Rolling his eyes, Gavallan opened the drawer and took out a plane ticket. He’d known all along the actions required of the firm. He’d just wanted Byrnes’s opinion on the matter. “Flight goes at one,” he said, waving the slim jacket. “Consulate opens at eight. You’ll need a visa. If you hurry, you might even have time to get home and pack.”
Byrnes picked up the ticket off the desk, opening the sleeve and reading over the flight details. “You’re a crafty prick, you know that?”
“What do you expect? I learned from the best.”
Recalling the moment forty-eight hours earlier, Gavallan caught his reflection in the glass. He was surprised at the man staring back. He looked tired and worn, older than his years. The weight of office, he told himself. The price for making a fortune before the age of forty. And the price for losing it? he wondered. What’s that? Do you get some of your youth back? Learn how to take a few days off? Regain the affections of the woman you love?
Gavallan put a stranglehold on his thoughts. Self-pity was a loser’s luxury. He heard Byrnes telling him to “toughen up” and felt the wise eyes boring into him.
Graf, where the hell are you? Give me a call and tell me everything’s all right.
A minute passed as Gavallan considered taking a dozen actions: canvassing the larger hotels in the Russian capital, contacting the U.S. Embassy in Moscow, even calling the Moscow Police directly. All were premature. If Byrnes had checked out of the Baltschug, he had a good reason. It was silly to worry. He’d give his best friend until noon to call or check in, then reassess the situation.
A firm hand rapped on h
is door. “Morning meeting’s about to start, boss.”
“Yeah,” said Gavallan, without turning. “Be right there.”
Returning to his desk, he made a quick check of his agenda.

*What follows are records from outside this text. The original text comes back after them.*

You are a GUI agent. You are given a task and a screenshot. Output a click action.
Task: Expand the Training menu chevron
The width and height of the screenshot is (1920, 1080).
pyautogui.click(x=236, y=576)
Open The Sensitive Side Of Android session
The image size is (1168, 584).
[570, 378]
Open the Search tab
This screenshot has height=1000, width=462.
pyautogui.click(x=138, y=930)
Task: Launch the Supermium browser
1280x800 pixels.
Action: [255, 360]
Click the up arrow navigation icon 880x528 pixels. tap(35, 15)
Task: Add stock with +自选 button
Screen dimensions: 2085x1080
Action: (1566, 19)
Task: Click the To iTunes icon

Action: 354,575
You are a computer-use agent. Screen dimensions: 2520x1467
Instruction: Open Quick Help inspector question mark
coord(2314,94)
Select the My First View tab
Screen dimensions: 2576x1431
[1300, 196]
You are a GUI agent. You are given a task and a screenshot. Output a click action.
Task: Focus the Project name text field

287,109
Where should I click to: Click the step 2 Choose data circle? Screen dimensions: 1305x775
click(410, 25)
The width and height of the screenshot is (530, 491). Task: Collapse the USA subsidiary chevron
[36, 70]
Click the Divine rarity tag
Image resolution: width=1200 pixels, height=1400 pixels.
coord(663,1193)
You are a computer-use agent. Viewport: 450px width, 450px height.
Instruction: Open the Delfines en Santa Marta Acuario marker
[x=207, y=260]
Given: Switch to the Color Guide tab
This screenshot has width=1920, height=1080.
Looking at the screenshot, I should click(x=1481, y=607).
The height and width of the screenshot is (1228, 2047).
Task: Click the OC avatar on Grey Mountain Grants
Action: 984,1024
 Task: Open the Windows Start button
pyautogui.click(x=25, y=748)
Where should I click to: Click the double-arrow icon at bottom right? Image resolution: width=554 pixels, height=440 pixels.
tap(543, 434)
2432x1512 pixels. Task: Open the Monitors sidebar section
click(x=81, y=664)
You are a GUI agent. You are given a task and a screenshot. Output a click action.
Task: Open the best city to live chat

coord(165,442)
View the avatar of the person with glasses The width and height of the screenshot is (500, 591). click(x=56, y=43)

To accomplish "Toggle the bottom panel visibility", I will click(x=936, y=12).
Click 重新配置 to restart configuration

As always, his schedule was packed to bursting. Quarterly earnings review at ten. A powwow to go over acquisition candidates for a new client at eleven. Roundtable with the executive board to discuss new business opportunities at two. And, of course, the black-tie dinner that evening for which he had yet to write a speech.
But even as he catalogued his day’s appointments, his thoughts vaulted six thousand miles to the onion domes and cobblestoned streets of a city he’d known forever, but never visited. Moscow.
Graf, he shouted silently. Talk to me!
4
Grafton Byrnes was still trying to figure out when exactly they had left the city and entered the country. It seemed like only five minutes ago they’d been barreling down the road to Sheremetyevo Airport, the driver busily pointing out Dynamo Stadium, home to Moscow’s soccer team, the Ministry of the Interior building built by Stalin, the new Seventh Continent supermarket. Then they’d made a left turn past a car dealership, traveled a ways through a birch forest, and—bang!—they were in the Russian countryside. Eight lanes had dwindled to four, and then two, and now they were bouncing down a dirt road smack in the middle of a potato patch that stretched as far as the eye could see in every direction.
Byrnes took out the paper on which he’d written the address of Mercury Broadband’s network operations center. “Rudenev Ulitsa?” he asked skeptically, gesturing at the road beneath them.